La crainte de la mort
La conscience de la mort à venir est probablement la crainte la plus forte et la plus universellement partagée.
Mais l'homme doit-il craindre sa propre mort ? Le philosophe Épicure, dans Lettre à Ménécée, répond à cette question négativement : selon lui, la mort n'est rien pour l'homme. En effet, la mort n'est pas à craindre car elle ne peut pas faire de mal à celui qui en fait l'expérience :
- Soit l'homme est vivant, et il ne connaît pas la mort.
- Soit l'homme est mort, alors il n'est plus, et il ne connaît donc pas la mort.
Pour Épicure, qui est un philosophe matérialiste et atomiste, la mort n'est rien de plus qu'une dispersion des atomes qui composent un être : il n'y a pas de vie après la mort. Ainsi, puisqu'un homme n'existe plus quand il est mort, la mort ne peut pas lui causer de mal.
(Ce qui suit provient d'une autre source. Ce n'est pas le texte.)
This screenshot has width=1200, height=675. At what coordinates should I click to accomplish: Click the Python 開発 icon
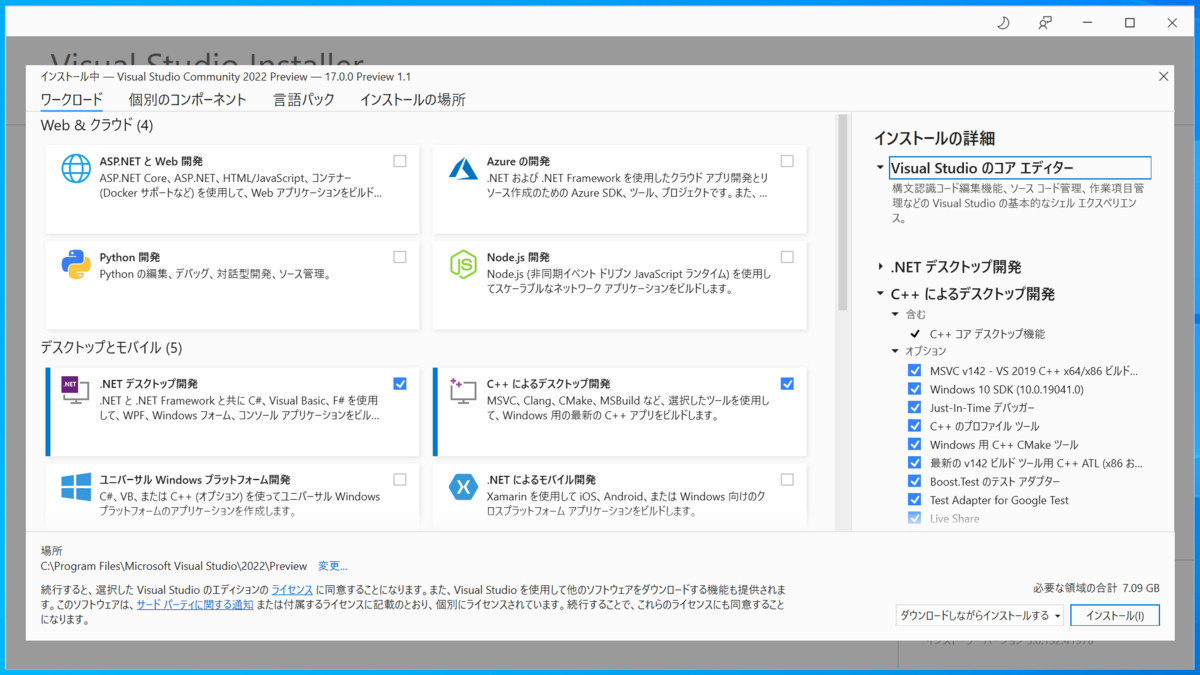point(75,264)
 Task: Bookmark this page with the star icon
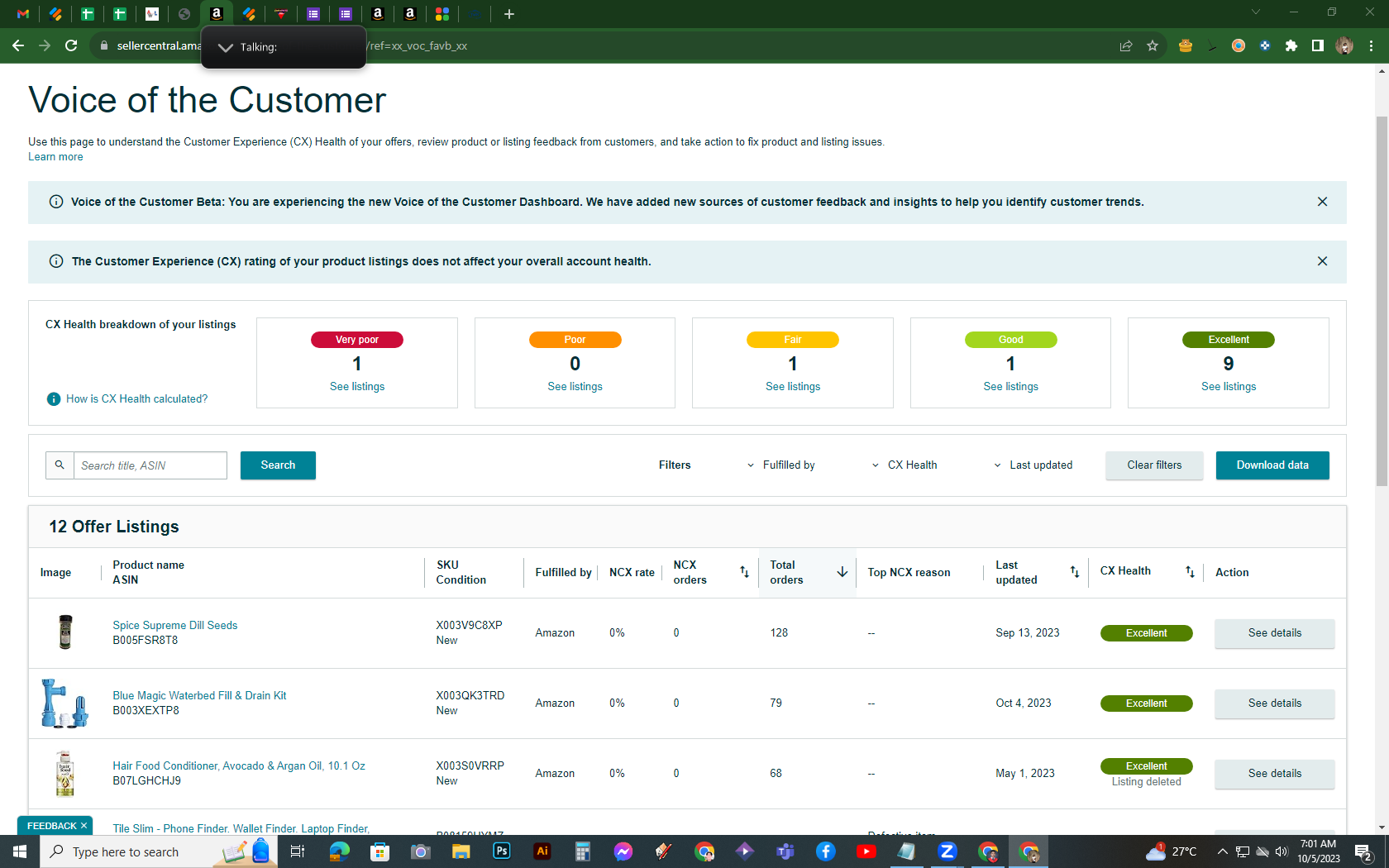pyautogui.click(x=1153, y=45)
La mort, n'est rien pour nous : tant que nous existons nous-mêmes, la mort n'est pas ; quand la mort existe, nous ne sommes plus.
Épicure
Lettre à Ménécée, trad. Pierre-Marie Morel, Paris, GF Flammarion (2009)
IVe siècle av. J.-C.
Pour Épicure, la mort relève donc de l'altérité absolue : une chose dont on ne fait jamais l'expérience. Il n'y a aucun sens à craindre quelque chose qui ne sera jamais connu.
Se libérer de la crainte de la mort possède une vertu éthique : cela permet d'apprécier pleinement la vie. En effet, craindre la mort au cours de son existence, c'est aussi craindre constamment son arrivée. Se libérer de cette crainte permet à l'homme d'apprécier pleinement la seule chose qu'il possède vraiment : la vie.
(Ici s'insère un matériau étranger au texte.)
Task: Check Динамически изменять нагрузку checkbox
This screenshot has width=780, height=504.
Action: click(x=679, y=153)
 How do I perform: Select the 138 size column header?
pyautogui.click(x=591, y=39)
Pour le philosophe du XXe siècle Martin Heidegger, l'homme est jeté dans le monde, il est livré à sa mort prochaine. Il se sent abandonné, il vit une certaine solitude morale qui se traduit par l'angoisse. Cette angoisse est une expérience du rien et du nulle part, l'homme angoissé pense que l'existence est absurde. Heidegger pousse l'homme à surmonter cette angoisse, en rappelant que la mort est ordinaire, qu'on ne peut rien contre elle. Il faut y penser car elle est le noyau de la vie, mais il ne faut pas laisser l'idée de la mort empêcher l'homme de vivre.
La projection dans le futur pour supporter l'existence
La capacité de l'homme à se projeter vers l'avenir lui permet en revanche de donner sens à son existence.
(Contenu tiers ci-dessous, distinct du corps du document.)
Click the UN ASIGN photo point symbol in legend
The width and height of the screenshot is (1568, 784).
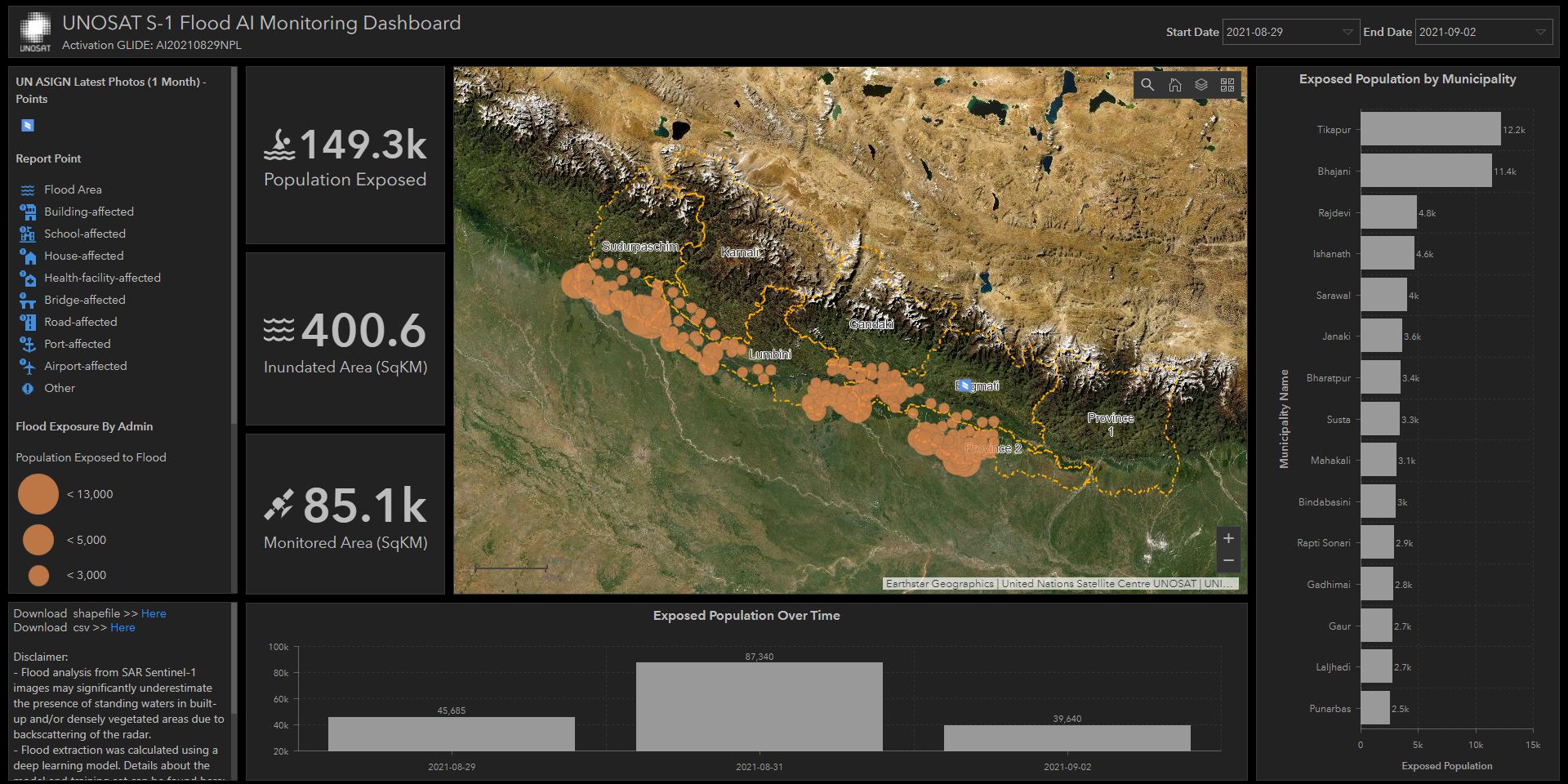tap(28, 125)
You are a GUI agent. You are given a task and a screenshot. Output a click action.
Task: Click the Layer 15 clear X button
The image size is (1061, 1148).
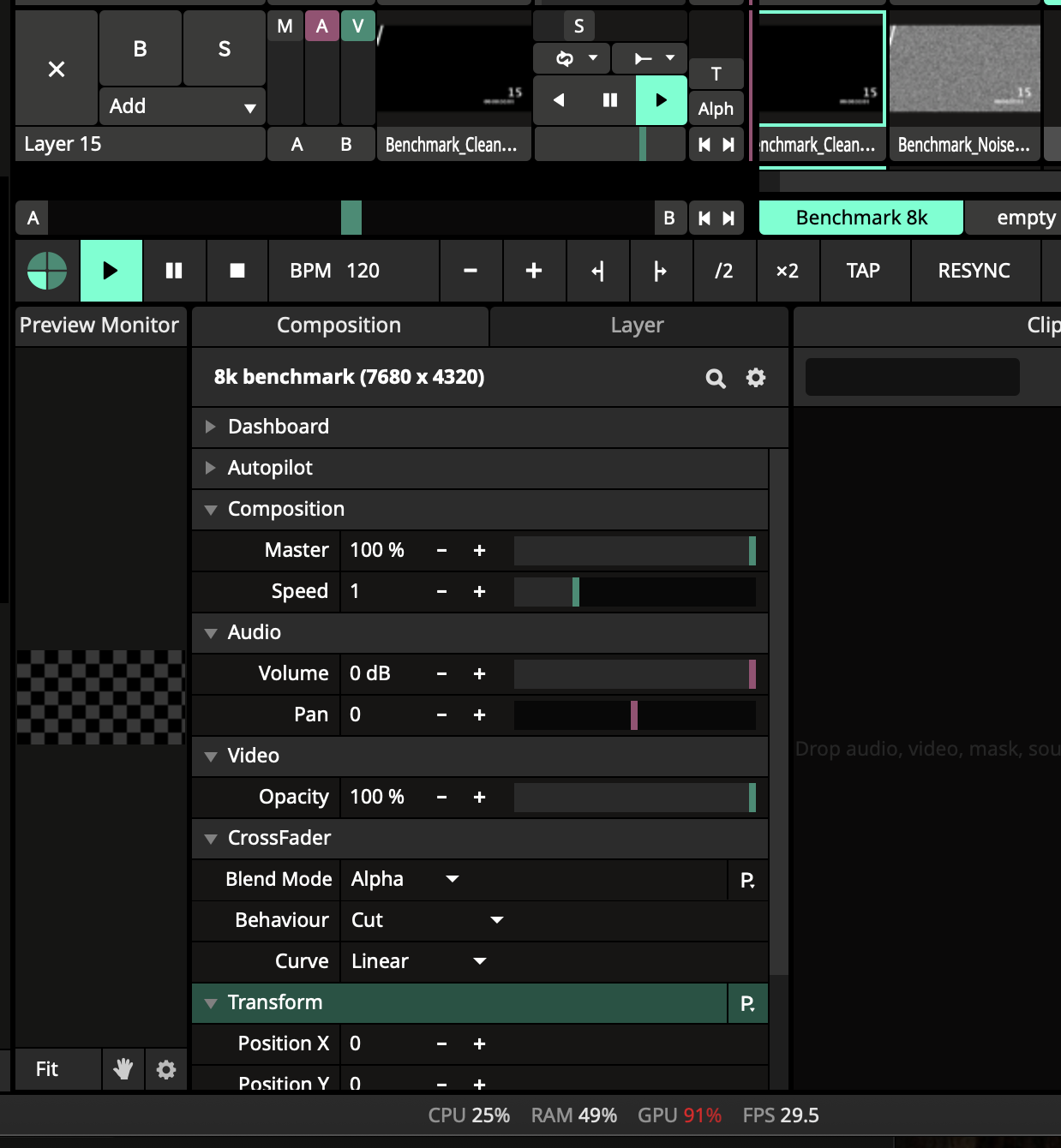point(57,69)
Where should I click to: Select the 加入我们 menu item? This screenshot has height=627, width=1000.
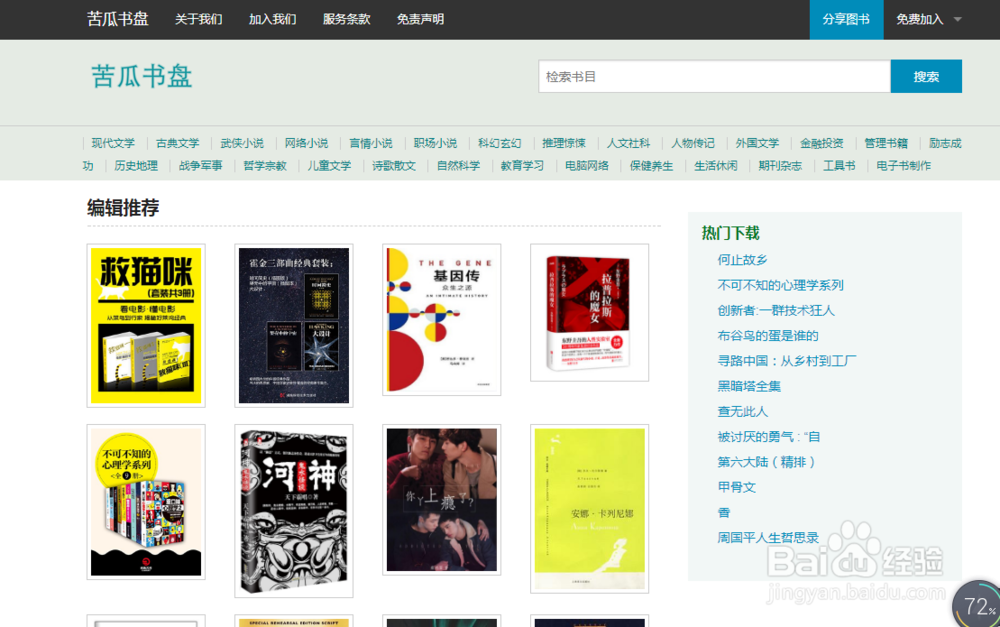click(x=271, y=19)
En effet, si l'existence de l'homme est contingente, c'est-à-dire si elle n'est pas entièrement déterminée par un destin ou par une providence, mais n'est que le résultat des choix de chaque individu, alors la charge de lui donner du sens revient à l'homme. Aussi peut-on dire avec Jean-Paul Sartre, que l'homme est projet.
Pour comprendre cette idée, il importe de rappeler que pour Sartre "l'existence précède l'essence" : l'homme existe d'abord, et on ne peut le définir qu'ensuite, à travers ce qu'il fait. Cela signifie que l'homme, contrairement aux objets du monde, ne possède pas d'essence, il n'y a pas une nature de l'homme qui le définit. L'homme doit s'inventer.
L'homme n'est rien d'autre que ce qu'il se fait.
Jean-Paul Sartre
L'existentialisme est un humanisme, Paris, Éditions Nagel, coll. "Pensées"
1946
Il s'agit pour Sartre d'affirmer que l'homme se définit par ses actes et ce qu'il fait de sa vie.
L'homme est libre, et il lui est impossible d'échapper à cette liberté. Il est donc responsable de son existence, il peut se projeter dans l'avenir et décider de ce qu'il va faire de sa vie, choisir son chemin. Chaque chose que l'homme fait participe de ce qu'il est. Chaque choix donne un sens à son existence. Le futur est donc une dimension temporelle essentielle : c'est en se projetant vers des futurs possibles que l'homme construit son existence.